I'm taking a course on quantum mechanics and I'm getting to the part where some of the mathematical foundations are being formulated more rigorously. However when it comes to Hilbert spaces, I'm somewhat confused.
The way I understand it is as follows:
The Hilbert space describing for example a particle moving in the $x$-direction contains all the possible state vectors, which are abstract mathematical objects describing the state of the particle. We can take the components of these abstract state vectors along a certain base to make things more tangible. For example:
- The basis consisting of state vectors having a precisely defined position. In which case the components of the state vector will be the regular configuration space wave function
- The basis consisting of state vectors having a precisely defined momentum. In which case the components of the state vector will be the regular momentum space wave function
- The basis consisting of state vectors which are eigenvectors of the Hamiltonian of the linear harmonic oscillator
It's also possible to represent these basis vectors themselves in a certain basis. When they are represented in the basis consisting of state vectors having a precisely defined position, the components of the above becoming respectively Dirac delta functions, complex exponentials and Hermite polynomials.
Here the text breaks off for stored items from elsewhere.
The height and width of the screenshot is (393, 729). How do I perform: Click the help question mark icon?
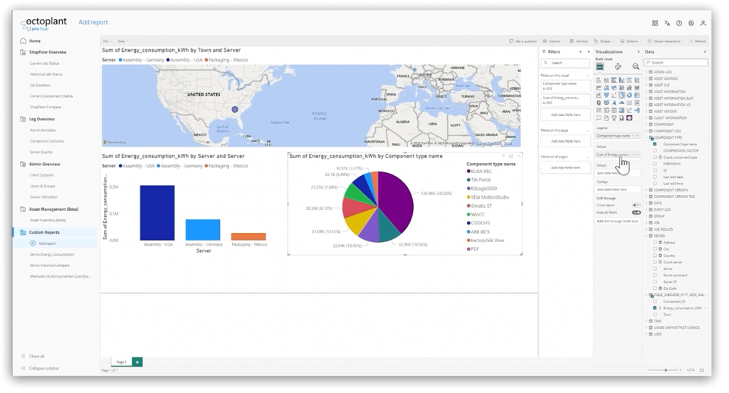point(679,23)
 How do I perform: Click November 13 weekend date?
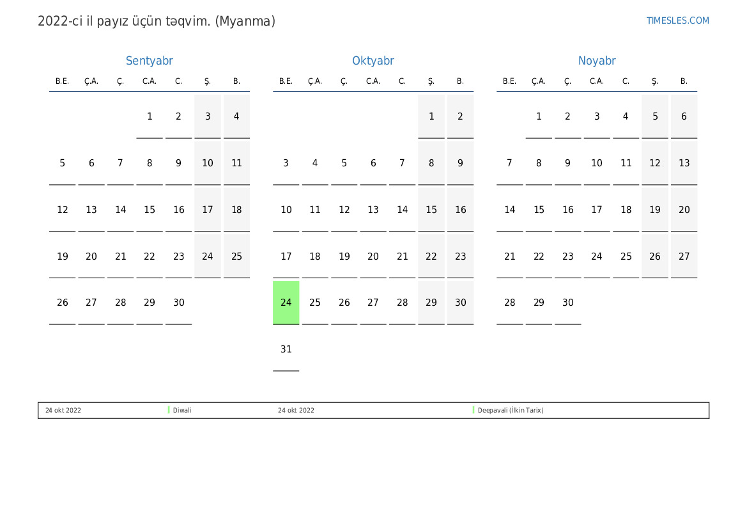(x=684, y=163)
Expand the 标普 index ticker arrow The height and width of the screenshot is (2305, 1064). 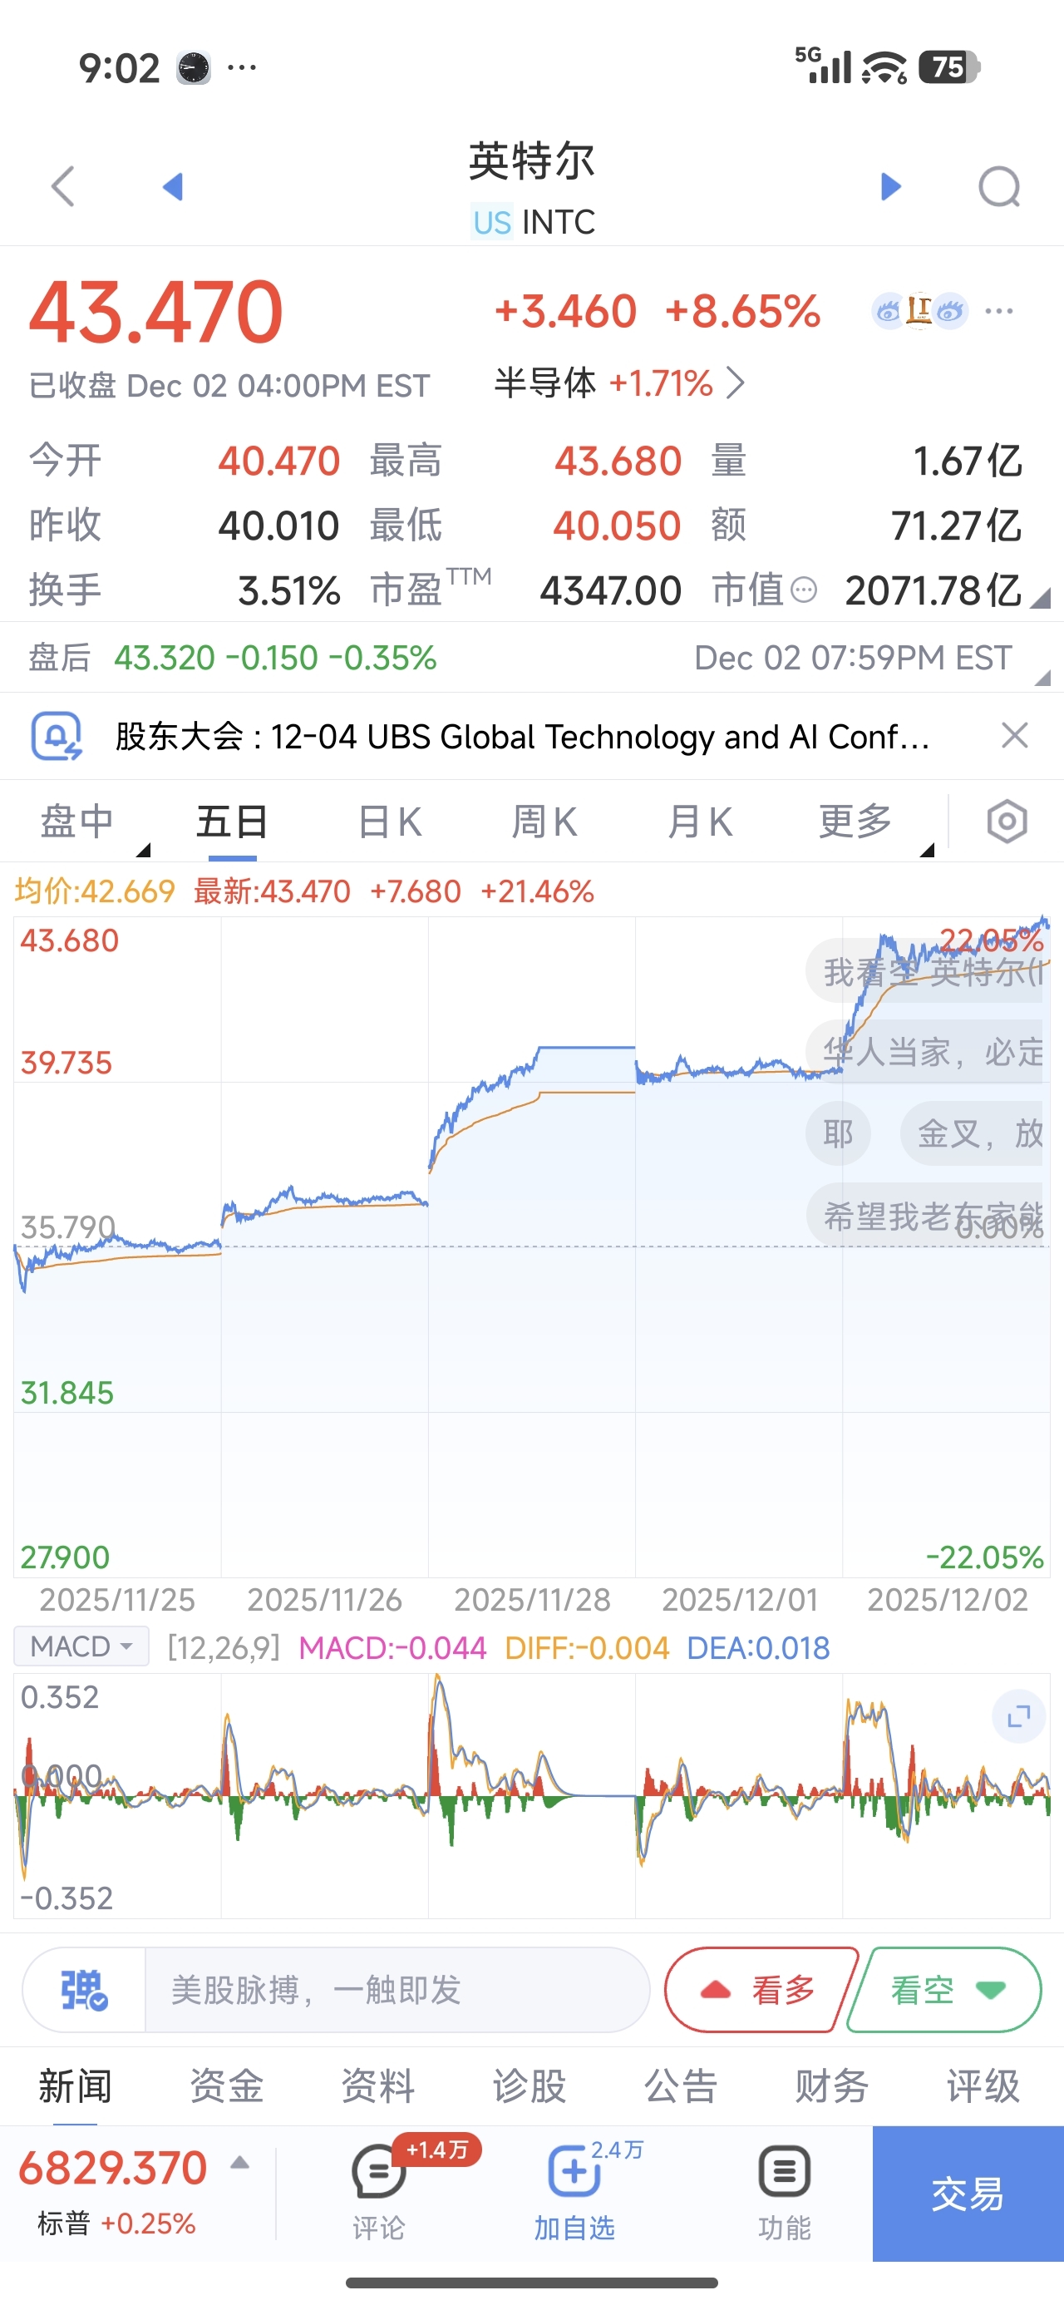pos(239,2164)
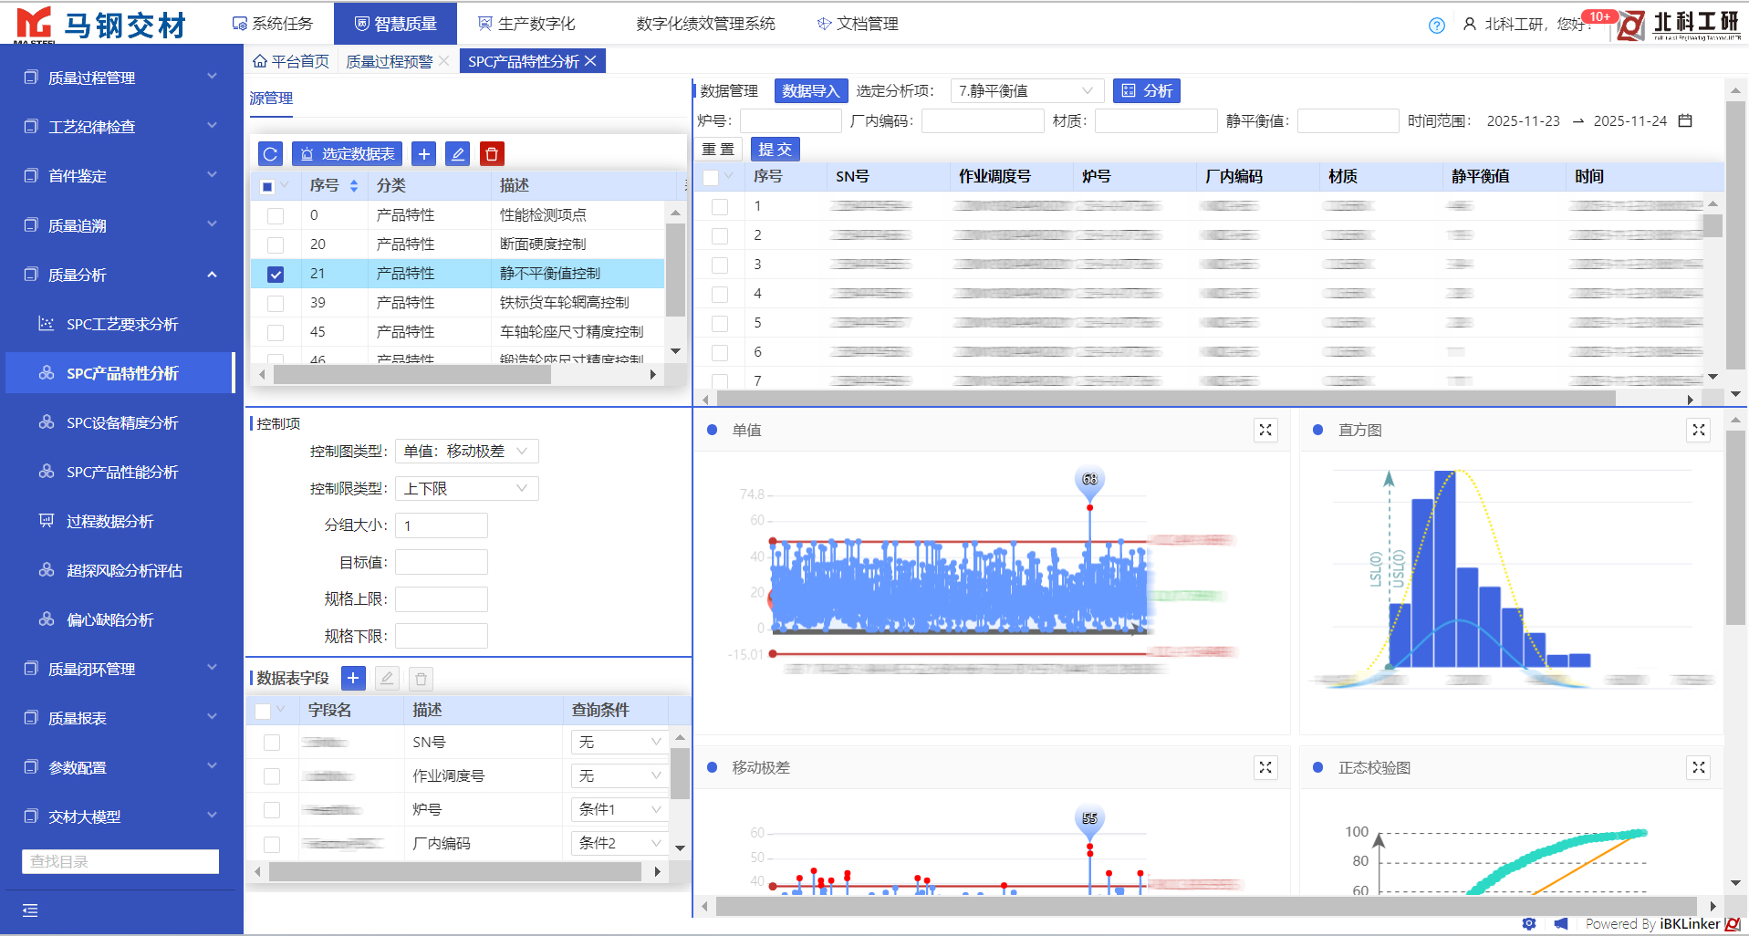Click the 分析 button
Screen dimensions: 1749x936
click(x=1147, y=91)
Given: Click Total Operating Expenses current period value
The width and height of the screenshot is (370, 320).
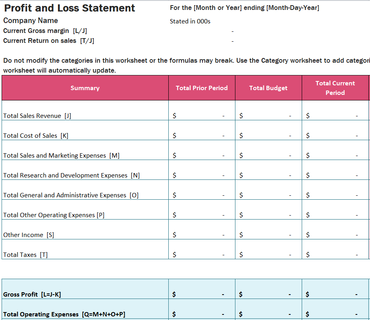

So the key (and new) idea here for me is that state vectors are abstract objects living in the Hilbert space and everything from quantum mechanics I've learned before (configuration and momentum space wave functions in particular) are specific representations of these state vectors.
The part that confuses me, is the fact that my lecture notes keep talking about the Hilbert space of 'square integrable wave functions'. But that means we are talking about a Hilbert space of components of a state vector instead of a Hilbert space of state vectors?
If there is anybody who read this far and can tell me if my understanding of Hilbert spaces which I described is correct and how a 'Hilbert space of square integrable wave functions' fits into it all, I would be very grateful.
Best Answer
This is a good question, and the answer is rather subtle, and I think a physicist and a mathematician would answer it differently.
Mathematically, a Hilbert space is just any complete inner product space (where the word "complete" takes a little bit of work to define rigorously, so I won't bother).
But when a physicist talks about "the Hilbert space of a quantum system", they mean a unique space of abstract ket vectors $\{|\psi\rangle\}$, with no preferred basis. Exactly as you say, you can choose a basis (e.g. the position basis) which uniquely maps every abstract state vector $|\psi\rangle$ to a function $\psi(x)$, colloquially called "the wave function". (Well, the mapping actually isn't unique, but that's a minor subtlety that's irrelevant to your main question.)
The confusing part is that this set of functions $\{\psi(x)\}$ also forms a Hilbert space, in the mathematical sense. (Mumble mumble mumble.) This mathematical Hilbert space is isomorphic to the "physics Hilbert space" $\{|\psi\rangle\}$, but is conceptually distinct. Indeed, there are an infinite number of different mathematical "functional representation" Hilbert spaces - one for each choice of basis - that are each isomorphic to the unique "physics Hilbert space", which is not a space of functions.
When physicists talk about "the Hilbert space of square-integrable wave functions", they mean the Hilbert space of abstract state vectors whose corresponding position-basis wave functions are square integrable. That is:
$$\mathcal{H} = \left \{ |\psi\rangle\ \middle|\ \int dx\ |\langle x | \psi \rangle|^2 < \infty \right \}.$$
This definition may seem to single out the position basis as special, but actually it doesn't: by Plancherel's theorem, you get the exact same Hilbert space if you consider the square-integrable momentum wave functions instead.
So while "the Hilbert space of square integrable wave functions" is a mathematical Hilbert space, you are correct that technically it is not the "physics Hilbert space" of quantum mechanics, as physicists usually conceive of it.
I think that in mathematical physics, in order to make things rigorous it's most convenient to consider functional Hilbert spaces instead of abstract ones. So mathematical physicists consider the position-basis functional Hilbert space as the fundamental object, and define everything else in terms of that. But that's not how most physicists do it.